2. METHODS
In our study; A total of 45 patients (33 men, 12 women) who were taken to cardiopulmonary bypass due to open heart surgery in the Cardiovascular Surgery department were selected. Group 1 patients were defined as undergoing coronary artery bypass surgery (25 patients), and Group 2 patients as undergoing coronary artery bypass+mitral insufficiency surgery (20 patients). Preoperative (preop) and postoperative (postop) blood samples of these patients were studied. The study was initiated with the approval of the Harran University Ethics Committee. Patients under 18 years of age, chronic kidney and liver failure, patients with low ejection fraction, additional valve disorders, long-term use of angiotensin receptor blockers and aldosterone antagonists, chronic rheumatic disease, aortic aneurysm and collagen tissue disease were excluded from the study. Standard anesthesia protocol, venous and coronary sinus blood were taken. After aortic and venous cannulation after sternotomy in the patients included in the study, operations were completed at 28-32 °C under cardiopulmonary bypass and cross-clamp.

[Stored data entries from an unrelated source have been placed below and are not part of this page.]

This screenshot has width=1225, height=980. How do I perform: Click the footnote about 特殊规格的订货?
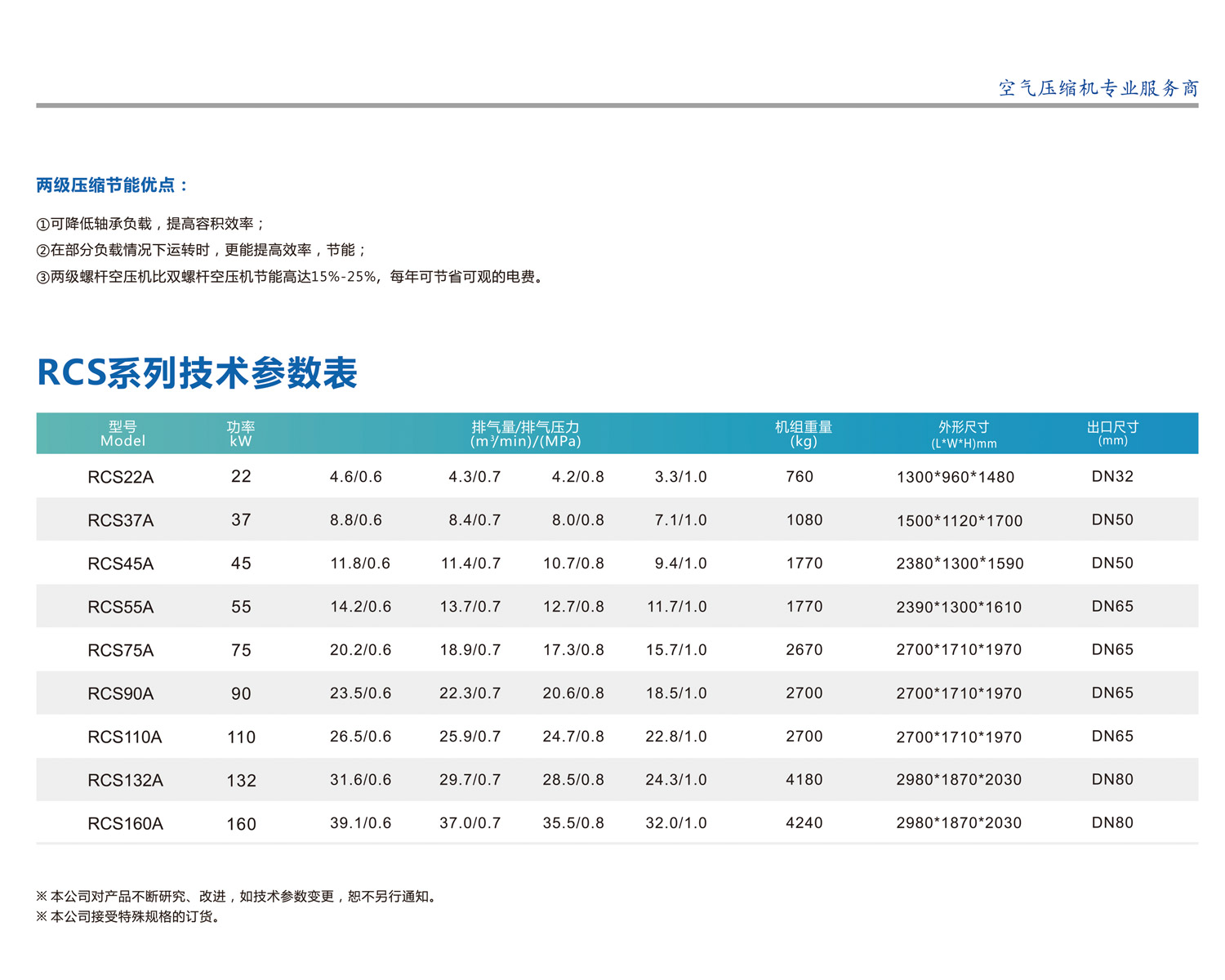pyautogui.click(x=128, y=917)
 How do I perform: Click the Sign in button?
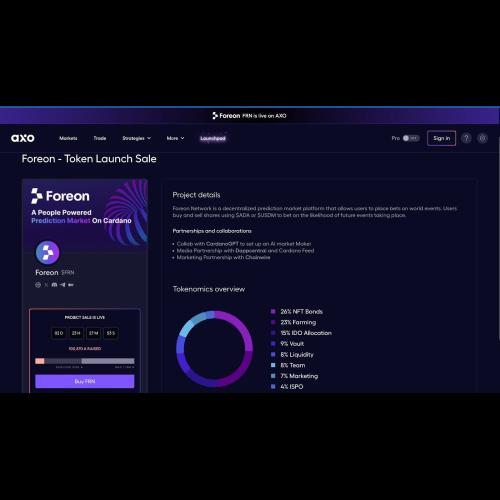[x=442, y=138]
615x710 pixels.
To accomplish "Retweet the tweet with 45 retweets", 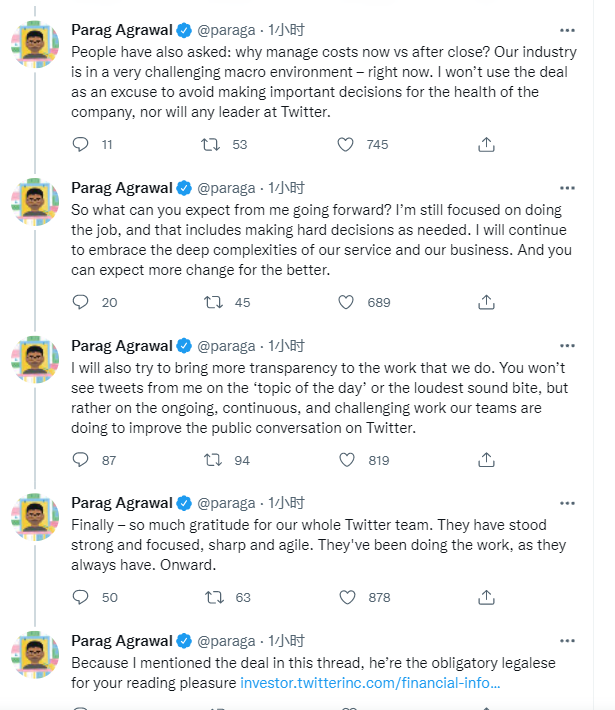I will (x=211, y=302).
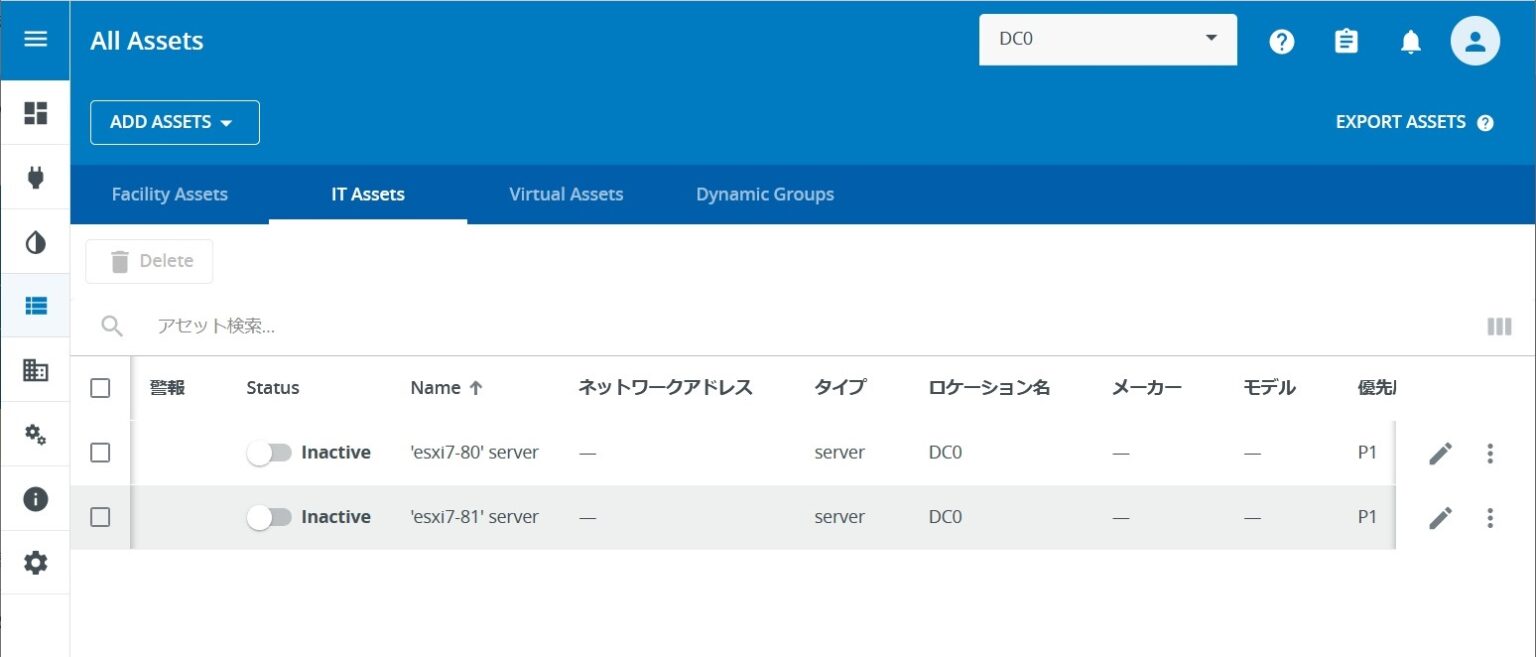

Fresh blood collected in heparinized tubes was centrifuged at 5000 rpm for 10 minutes and their plasmas were separated. The separated plasmas were placed in Eppendorf tubes and kept at -80 degrees. On the working day, these bloods were thawed and studied. The unit of measurement used is U / L.
Statistical analysis
Statistical analyzes were performed using the SPSS® Version 16.0 (SPSS Inc. Chicago USA)® computer program. The significance of the difference between the means of the groups was compared with the One-Way ANOVA test. Values less than p < 0.05 were considered statistically significant.